Dopo il 1957 prende il via una produzione nazionale fatta, agli inizi, soprattutto di documentari, fino al punto cruciale segnato da La battaglia di Algeri (1966), di Gillo Pontecorvo, una co-produzione italo-algerina sulle giornate decisive del movimento rivoluzionario. Bisogna però aspettare Le vent des Horées di Mohamed Lakdhar Ramina, del 1967, perché si possa segnalare un’opera autoctona significativa, benché fortemente influenzata dalla produzione occidentale: è ancora un film sulla guerra di liberazione, vista attraverso la vicenda umana di una donna in cerca del figlio; è da segnalare anche L’homme qui regardait par la fenetre, 1981, di Merzak Allouache. Sono gli esempi di un cinema molto vivace che trova un buon equilibrio tra la fantasia e la storia nazionale.
4.3 Tunisia
Il cinema in Tunisia è introdotto fin dai tempi del muto, ma non produce opere originali che verso gli anni Settanta quando si registra l’inizio di una cinematografia nazionale che troverà la sua espressione significativa solo nel 1984 con Nacer Khemir e il suo Le paraliseur du désert, cui segue nel 1992 Le collier perdu de la colombe, una tenera leggenda ambientata tra i mori dell’Andalusia dell’XI secolo.
4.4 Marocco
Lo stesso vale per il Marocco dove la routine tiene il campo più o meno fino alla comparsa di un autore come Hamid Benani con il suo film Quand murissent les dattes del 1967.
4.5 Libano
Un caso di qualche interesse è quello del Libano dove le floride condizioni economiche permettono un cinema vitale fin da molto presto con nomi come quello di Mohamed Selmane che firma molte opere note al grande pubblico.
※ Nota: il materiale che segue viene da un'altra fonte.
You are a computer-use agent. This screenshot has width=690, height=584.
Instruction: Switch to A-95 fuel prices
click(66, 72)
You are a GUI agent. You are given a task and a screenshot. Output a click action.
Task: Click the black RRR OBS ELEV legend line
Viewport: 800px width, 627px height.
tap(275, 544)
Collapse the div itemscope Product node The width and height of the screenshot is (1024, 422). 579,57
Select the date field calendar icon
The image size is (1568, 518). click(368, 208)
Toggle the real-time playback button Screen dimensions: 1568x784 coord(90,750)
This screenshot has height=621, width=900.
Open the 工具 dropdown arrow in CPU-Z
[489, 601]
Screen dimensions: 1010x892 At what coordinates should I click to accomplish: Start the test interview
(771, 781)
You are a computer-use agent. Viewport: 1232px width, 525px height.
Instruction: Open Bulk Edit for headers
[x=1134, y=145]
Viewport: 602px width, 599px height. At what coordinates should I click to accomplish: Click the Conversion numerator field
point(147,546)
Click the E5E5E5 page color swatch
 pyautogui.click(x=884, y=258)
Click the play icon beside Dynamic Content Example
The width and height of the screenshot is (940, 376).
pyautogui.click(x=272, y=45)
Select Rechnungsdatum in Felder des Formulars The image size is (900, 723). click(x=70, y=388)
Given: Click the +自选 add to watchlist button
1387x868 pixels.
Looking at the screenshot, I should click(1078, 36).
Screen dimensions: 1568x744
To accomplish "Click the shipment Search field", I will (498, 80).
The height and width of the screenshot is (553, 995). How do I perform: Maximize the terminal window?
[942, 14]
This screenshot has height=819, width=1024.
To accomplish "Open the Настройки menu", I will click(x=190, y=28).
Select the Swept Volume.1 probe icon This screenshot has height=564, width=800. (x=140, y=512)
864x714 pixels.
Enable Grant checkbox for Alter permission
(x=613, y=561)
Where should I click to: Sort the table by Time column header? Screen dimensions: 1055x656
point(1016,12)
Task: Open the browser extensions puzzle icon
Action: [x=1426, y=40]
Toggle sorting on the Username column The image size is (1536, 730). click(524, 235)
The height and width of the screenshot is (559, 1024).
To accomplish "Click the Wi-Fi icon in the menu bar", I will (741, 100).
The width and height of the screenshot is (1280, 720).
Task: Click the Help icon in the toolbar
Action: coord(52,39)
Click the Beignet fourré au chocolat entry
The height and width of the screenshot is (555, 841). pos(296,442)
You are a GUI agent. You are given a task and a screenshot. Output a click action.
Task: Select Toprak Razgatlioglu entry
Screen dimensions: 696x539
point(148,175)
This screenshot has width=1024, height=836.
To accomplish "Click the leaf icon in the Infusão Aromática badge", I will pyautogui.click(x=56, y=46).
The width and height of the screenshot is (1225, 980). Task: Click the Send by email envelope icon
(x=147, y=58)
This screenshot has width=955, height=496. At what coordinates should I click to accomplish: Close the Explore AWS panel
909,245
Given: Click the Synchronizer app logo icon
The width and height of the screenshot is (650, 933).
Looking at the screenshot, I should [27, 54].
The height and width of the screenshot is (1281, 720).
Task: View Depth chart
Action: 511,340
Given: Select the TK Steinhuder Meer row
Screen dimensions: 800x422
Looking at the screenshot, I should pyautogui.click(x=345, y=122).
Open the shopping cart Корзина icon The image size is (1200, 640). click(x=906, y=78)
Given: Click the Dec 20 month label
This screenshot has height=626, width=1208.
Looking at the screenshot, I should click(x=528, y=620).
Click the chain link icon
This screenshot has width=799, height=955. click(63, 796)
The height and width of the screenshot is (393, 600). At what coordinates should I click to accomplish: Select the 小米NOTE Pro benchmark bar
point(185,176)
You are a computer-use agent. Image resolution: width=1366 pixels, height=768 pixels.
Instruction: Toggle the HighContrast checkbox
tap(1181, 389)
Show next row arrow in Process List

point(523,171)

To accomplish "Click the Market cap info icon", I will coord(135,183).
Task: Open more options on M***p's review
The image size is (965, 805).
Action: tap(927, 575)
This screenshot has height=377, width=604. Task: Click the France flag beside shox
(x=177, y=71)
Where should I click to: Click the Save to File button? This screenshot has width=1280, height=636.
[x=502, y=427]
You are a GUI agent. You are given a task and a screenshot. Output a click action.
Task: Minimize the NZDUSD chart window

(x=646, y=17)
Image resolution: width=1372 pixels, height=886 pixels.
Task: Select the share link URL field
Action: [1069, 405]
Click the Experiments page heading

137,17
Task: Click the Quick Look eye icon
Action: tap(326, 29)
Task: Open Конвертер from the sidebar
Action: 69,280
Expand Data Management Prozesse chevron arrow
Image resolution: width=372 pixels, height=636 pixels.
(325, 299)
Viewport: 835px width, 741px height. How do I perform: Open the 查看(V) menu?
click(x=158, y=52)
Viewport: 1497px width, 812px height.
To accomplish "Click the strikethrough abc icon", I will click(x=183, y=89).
Nell’epoca contemporanea la distruzione del Paese impedisce ogni significativa attività di produzione.
Per quel che riguarda complessivamente il cinema arabo si possono ancora segnalare alcune produzioni di rilievo come il film Kafr Kassem, del 1974, di Borhan Alanié che descrive la vita di un villaggio palestinese distrutto dai sionisti e le opere prodotte dal gruppo di Al Fatah prima sulle vicende del canale di Suez e poi di propaganda pan-araba.